Last year, President Joe Biden demanded that all U.S. forces withdraw from Afghanistan by an artificial timeline. He disregarded the Afghans who fought with the American military for 20 years. He abandoned $90 billion in weapons to the Taliban. He left Bagram Air Force Base and the riches of a country filled with rare minerals to China.

And last week, he tried to convince Americans that everything was perfect. He said that the U.S. was able to kill al Qaeda boss Ayman al-Zawahiri.

To discuss the real consequences of the withdrawal for the U.S., its allies, its superpower rivals and the morale of U.S. forces, Caroline Glick in this week’s “Mideast News Hour” speaks with two top national security officials from the Trump administration: former deputy national security advisor Victoria Coates and former deputy assistant secretary of state for the Middle East Simone Ledeen.

Ledeen spent more than two years in Afghanistan over three deployments during the Bush II and Obama administrations.

Obama and Afghanistan

After discussing Obama’s role in fomenting the Afghanistan crisis, the conversation shifts to Iran and the nuclear deal. The three talk about what a renewed agreement would mean for the U.S., the Middle East and the entire world, and what America’s spurned allies are capable of doing on their own to prevent Iran from emerging as a regional hegemon.

The three also discuss the deal’s implications for the future of nuclear non-proliferation.

Turkey & Israel ties

Finally, Glick, Coates and Ledeen move to the rapprochement between Israel and Turkey, after both countries last week agreed to restore full bilateral relations.
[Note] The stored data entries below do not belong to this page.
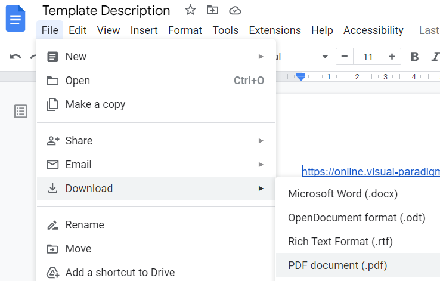Click the Google Docs home icon

tap(16, 18)
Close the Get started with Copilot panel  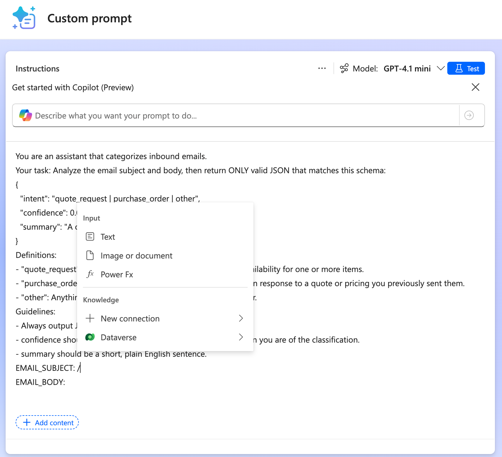[x=475, y=87]
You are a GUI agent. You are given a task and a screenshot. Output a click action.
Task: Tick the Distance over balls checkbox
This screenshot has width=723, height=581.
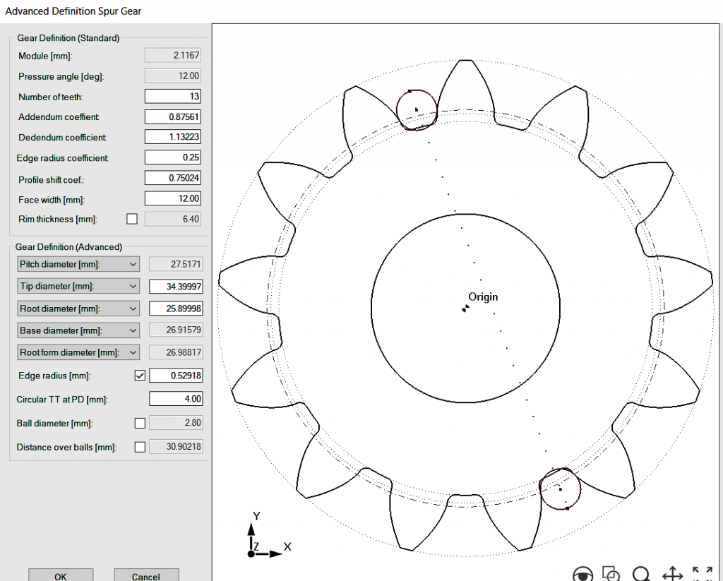140,446
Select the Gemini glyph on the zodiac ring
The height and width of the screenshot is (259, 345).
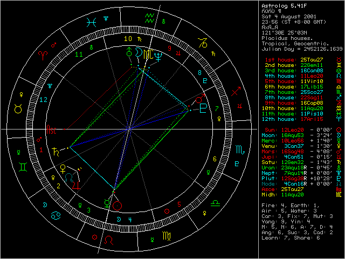click(20, 166)
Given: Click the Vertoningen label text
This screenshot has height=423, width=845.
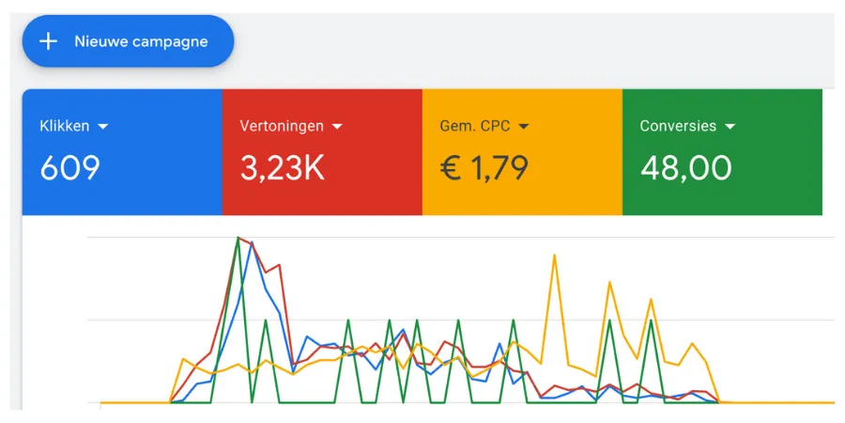Looking at the screenshot, I should [282, 126].
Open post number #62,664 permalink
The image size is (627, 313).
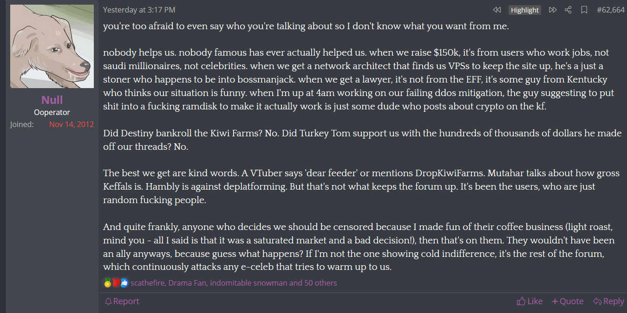click(x=610, y=10)
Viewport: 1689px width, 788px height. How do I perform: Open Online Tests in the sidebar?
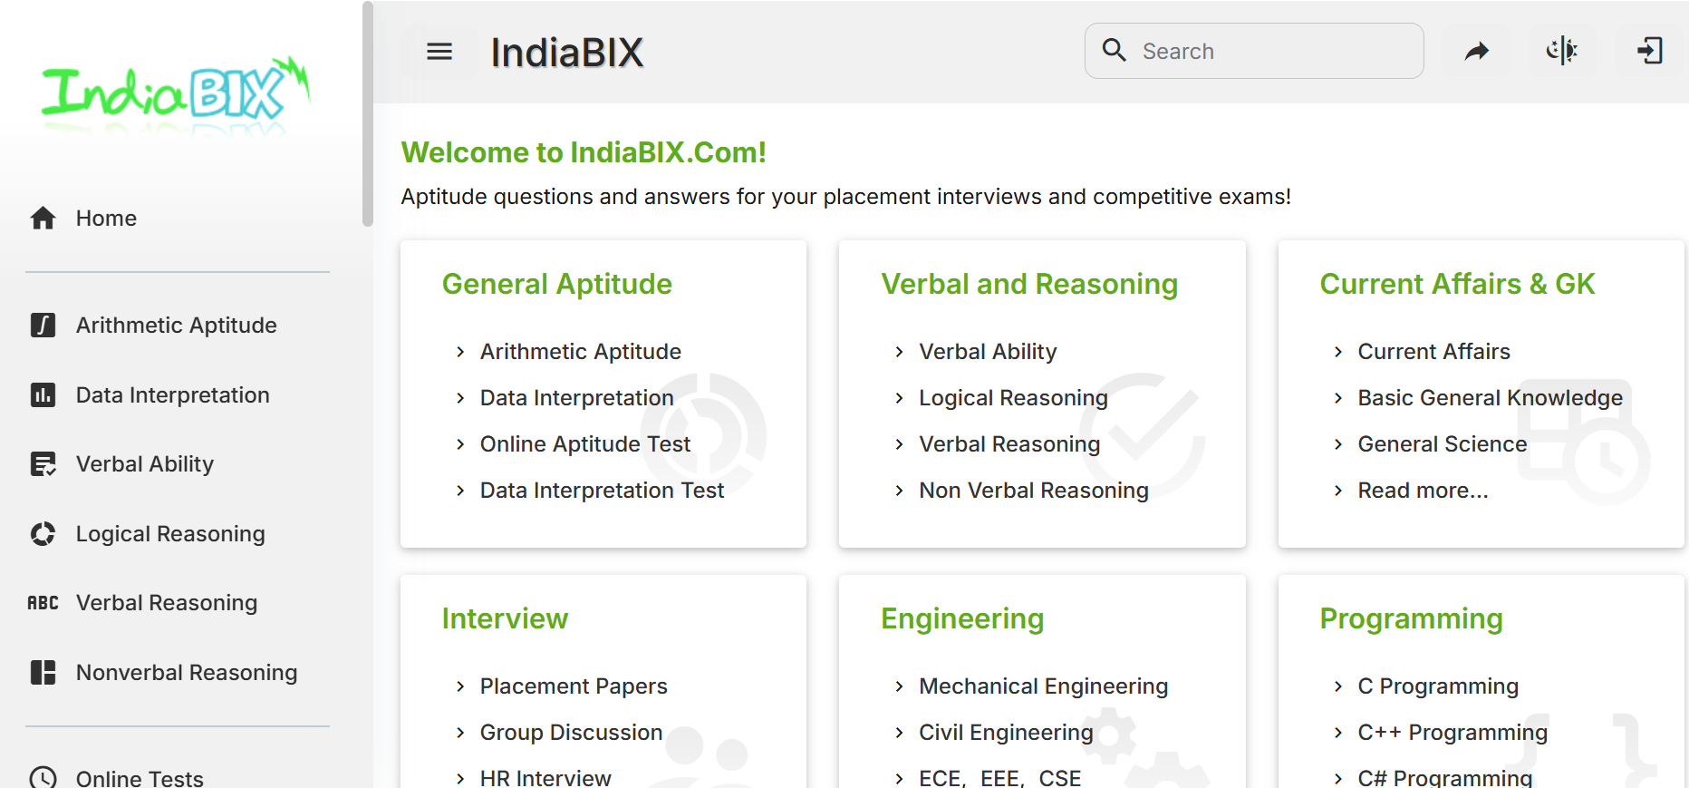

They discuss the reasons that Turkish President Recep Erdogan decided to press ahead with the move despite his anti-Semitism and hatred for Israel.

Specifically, the group analyzes the potential ramifications on gas exploration in the Eastern Mediterranean, and, in turn, how this can impact on Iran’s rise through its Hezbollah terrorist proxy, the effective ruler of Lebanon which aims to become a major actor in the Mediterranean gas industry.